Inicio Opinion ¿Y los cien días?

¿Y los cien días?

I. Cambio de año, cambio de década, cambio de gobierno. Muchos cambios en muy poco tiempo para los argentinos. Los nuevos aires políticos que se respiran parecen acompañar los deseos de felicidad que solemos prodigarnos los seres humanos a esta altura del almanaque y hablan de que esos múltiples cambios han aportado una mirada esperanzadora luego de atravesar un cuatrienio devastador para los sectores mayoritarios de la sociedad.
Por primera vez en mucho tiempo hay buenas noticias para esas mayorías tan postergadas durante la era macrista: abandono de la receta neoliberal, acciones para terminar con el hambre, bono para los jubilados más sumergidos y la AUH, congelamiento de tarifas, impuestos más altos para los más pudientes, medidas de alivio para las Pymes, revisión de los endeudados con un sistema financiero perverso.
Como siempre sucede, y más aún en un país que ha hecho del debate político una suerte de disputa deportiva, para algunos son acciones de gobierno en el sentido correcto, para otros son medidas insuficientes y no faltan los que se oponen porque es un «regreso al populismo». De todos modos se percibe, se olfatea en el aire un apoyo mayoritario al rumbo que impuso Alberto Fernández porque también se conocen las grandes dificultades que enfrenta al comienzo de su gestión a causa del desastre económico y social que dejó Mauricio Macri a su paso por la Casa Rosada.

II. Pero hay otro cambio que llegó en estos días además de los mencionados al inicio de esta columna.
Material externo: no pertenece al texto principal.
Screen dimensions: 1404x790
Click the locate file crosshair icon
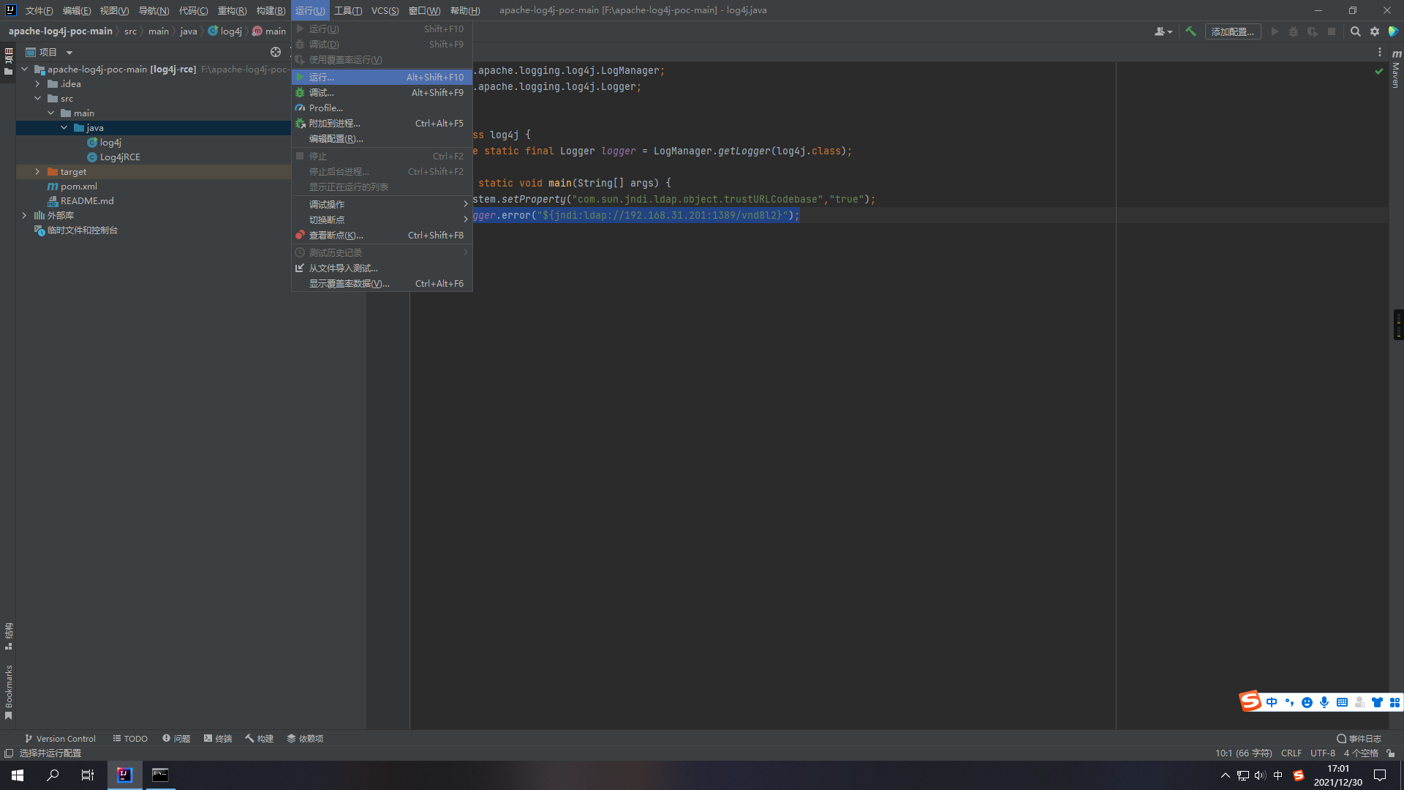tap(276, 52)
En la tradición política argentina se había instalado con fuerza la idea de que todo gobierno que asume merece una «tregua» por parte del arco opositor y la prensa para acomodarse en la difícil tarea de iniciar una gestión: los famosos «cien días». En ese lapso, y en virtud de una suerte de pacto no escrito, la oposición política y el periodismo asumían que debían morigerar sus críticas y enfrentamientos para garantizarle a la nueva administración que sus primeros pasos en el manejo del complejo entramado estatal no serían torpedeados.
Desde el retorno de la democracia se venía cumpliendo con esa convención. El propio macrismo contó con ese período de gracia que incluso llegó a ser mucho más extenso y a contar con un gran acompañamiento legislativo para imponer muchas iniciativas que a la postre resultaron tóxicas para los sectores populares.
Esta vez se quebró esa tradición. La alianza integrada por la derecha macrista y los grandes medios porteños decidieron romper la tregua apenas asumido el nuevo gobierno. Como si hubieran tramado un juego de pinzas, la primera está boicoteando en el Congreso los proyectos del Poder Ejecutivo, y los segundos pasaron de ser fervorosos oficialistas con el anterior gobierno a implacables opositores con este en cuestión de horas.
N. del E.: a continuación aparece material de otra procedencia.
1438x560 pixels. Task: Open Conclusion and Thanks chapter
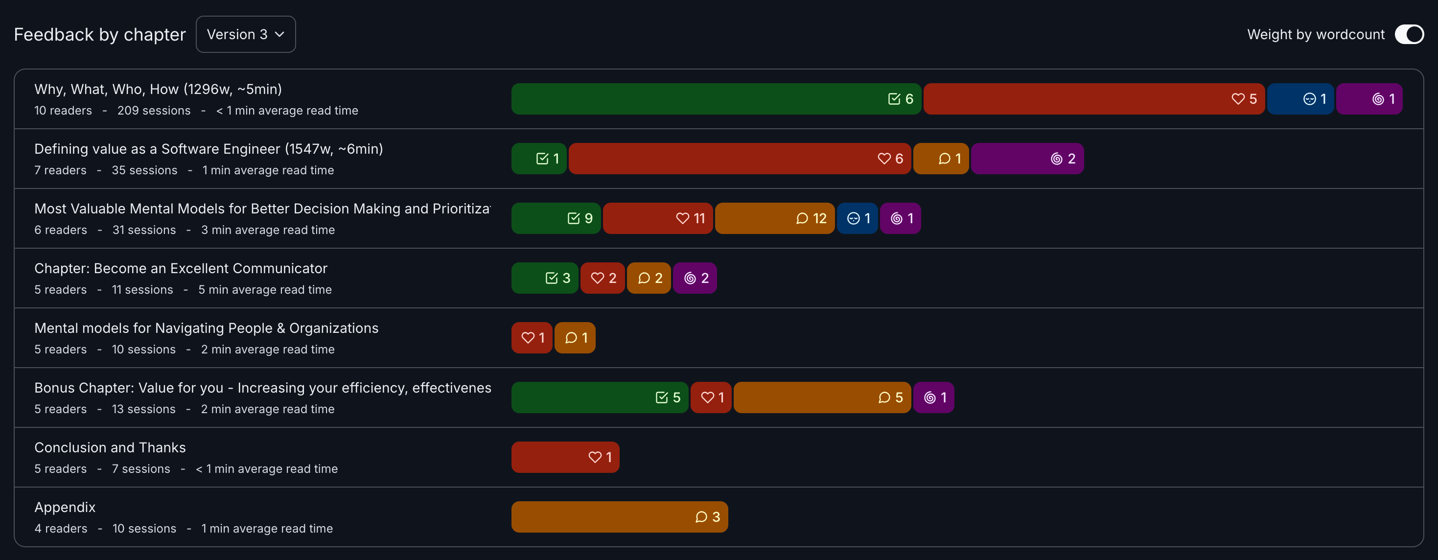110,448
III. En el fondo no es más que una nueva demostración de cómo funcionan las fuerzas de la derecha, en Argentina y el mundo. Su declamado republicanismo, su relato sobre el respeto a las instituciones y al juego democrático dura lo que un gas en una canasta. Y esto les cabe tanto a sus dirigentes como a sus periodistas, quienes militan siempre en favor de los intereses de los poderosos sin una pizca de sensibilidad por las necesidades de los vulnerables. Los que hoy están poniendo piedras en el camino son los mismos que ejercieron el poder durante los últimos cuatro años y los que aplaudieron desde los medios. Ambos son los responsables directos de la devastación que sufrió el país aunque pretendan arrojar un manto de olvido y no hacerse cargo del tremendo daño provocado.
Hoy, cuando tienen la oportunidad de dejar actuar a otro gobierno que trata de mitigar el desastre heredado, ni siquiera respetan la tregua de los cien días iniciales, la misma que ellos usufructuaron con creces. Gran lección de la historia para las fuerzas políticas populares o progresistas y alguna dirigencia, en ocasiones un tanto ingenua y hasta complaciente en exceso.